Il Dipartimento prevenzione della Asl di Chieti Lanciano Vasto ha realizzato un programma di prevenzione Covid sui luoghi di lavoro che potrebbero diventare potenziali focolai di Coronavirus.
Il programma, voluto dal direttore generale della Asl Lanciano Vasto Chieti, Thomas Schael, e realizzato dal Dipartimento Prevenzione guidato da Giuseppe Torzi, coinvolge in una prima fase gli impianti produttivi di alimenti di origine animale. Il target è stato scelto in base alle condizioni ambientali degli impianti di lavorazione che possono favorire la proliferazione del virus a causa di temperatura, umidità e vapore, e sulla base di attività che prevedono postazioni di lavoro ravvicinate e luoghi condivisi.
In provincia di Chieti sono presenti 10 mattatoi, 11 laboratori di lavorazione carni rosse, 13 stabilimenti di prodotti a base di carne, tre depositi frigoriferi, 11 caseifici, otto stabilimenti di prodotti della pesca, nove centri di spedizione molluschi, due centri di riconfezionamento, due macelli lagomorfi e tre avicoli, due laboratori di carni bianche, quattro centri di imballaggio uova. Gli addetti in totale sono 926. L’adesione al programma di sorveglianza è su base volontaria, sia delle aziende che accolgono l’invito della Asl Lanciano Vasto Chieti, sia dei lavoratori, i quali saranno sottoposti a prelievo di sangue e al tampone rino-faringeo. Al momento sono otto gli stabilimenti che si sono resi disponibili e 481 gli addetti che parteciperanno. Lo screening è a totale carico della Asl e gratuito per le aziende, e prevede un primo ciclo di test che sarà eseguito a partire dalla prossima settimana: in caso di esito positivo al tampone scatteranno tutte le attività previste per la messa in sicurezza della struttura e indagine clinica su familiari e contatti della persona contagiata, anche ai fini dell’applicazione delle misure di sorveglianza sanitaria domiciliare. Il secondo step di controlli su tutti i lavoratori è previsto a distanza di tre settimane.
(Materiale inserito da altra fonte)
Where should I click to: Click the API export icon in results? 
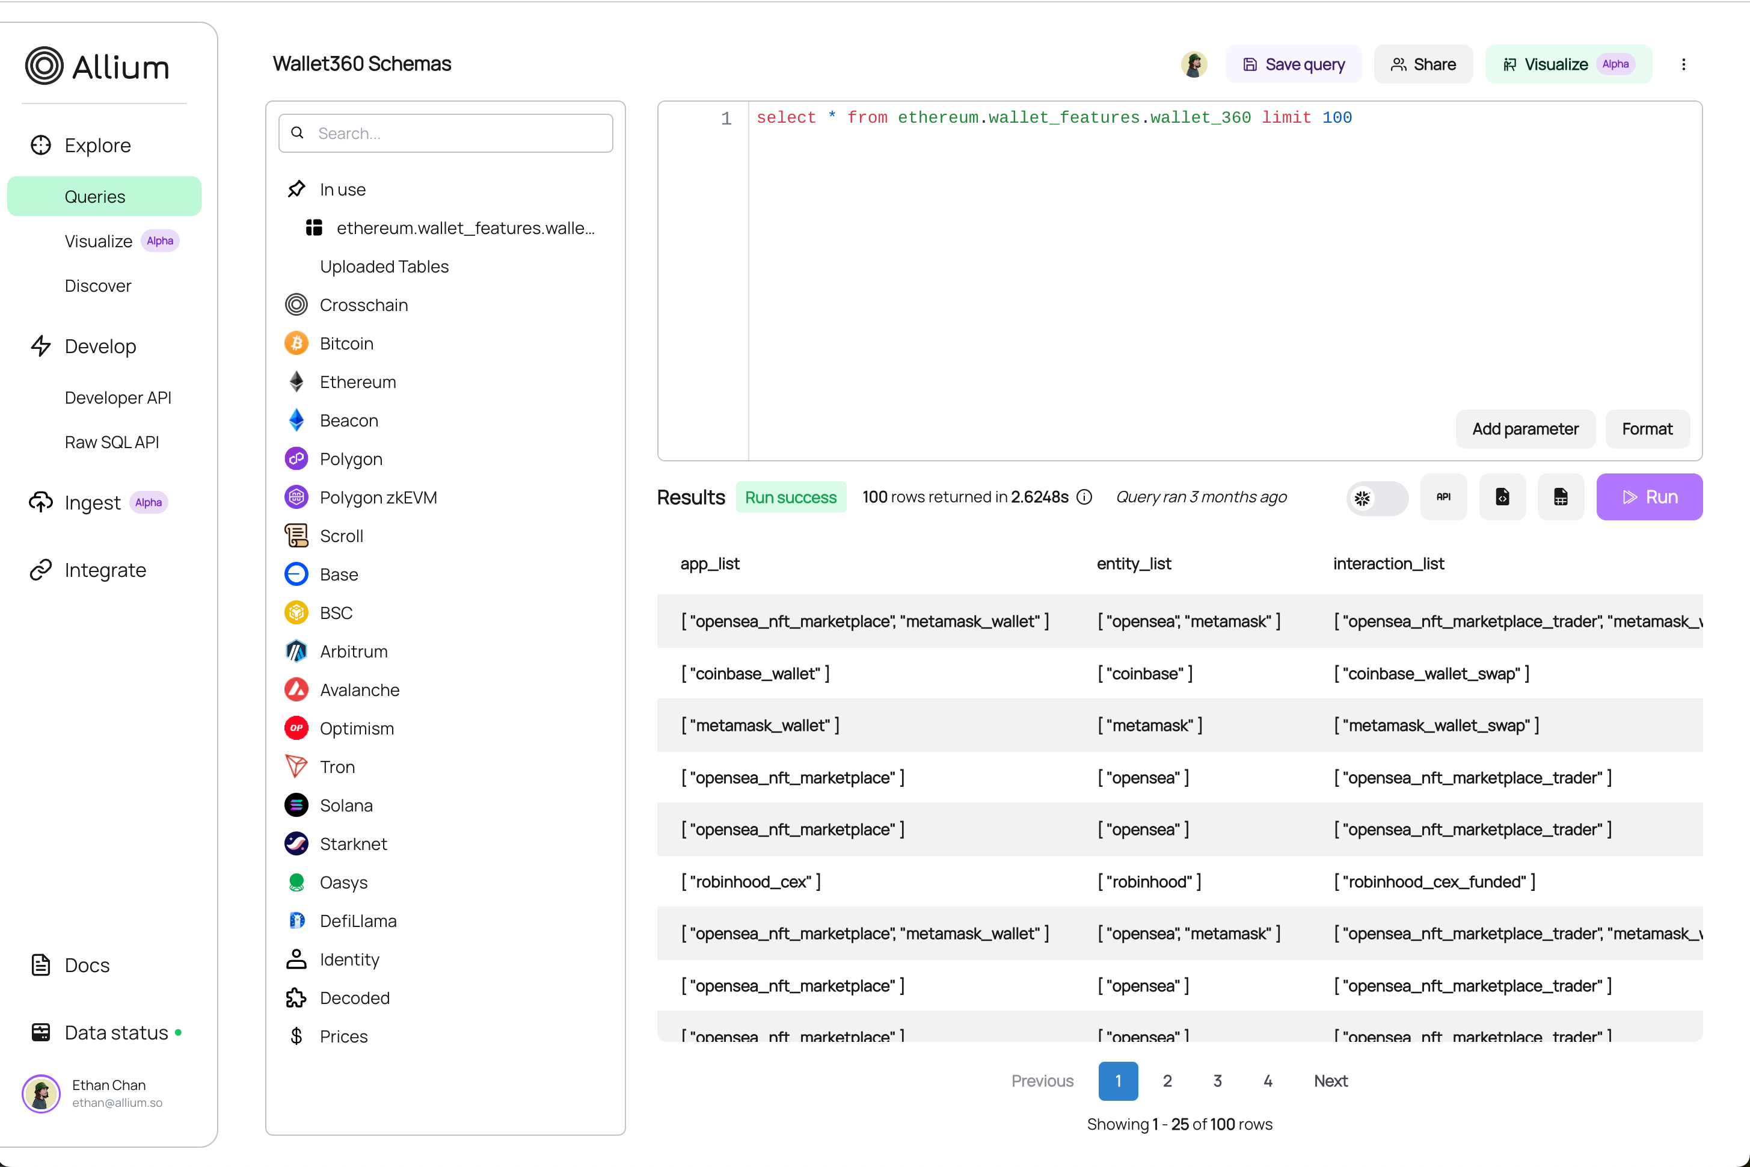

“Il nostro obiettivo in questa fase è identificare e isolare i potenziali contagiati da Covid-19 tra i lavoratori degli impianti produttivi di alimenti di origine animale – spiega Torzi – i quali sono più esposti al rischio a causa delle condizioni ambientali dei luoghi in cui svolgono la loro attività. Per queste ragioni un approccio sistematico, con il controllo periodico di tutti gli operatori, pensiamo sia la strategia che meglio possa garantire la riduzione dei rischi di diffusione del virus”.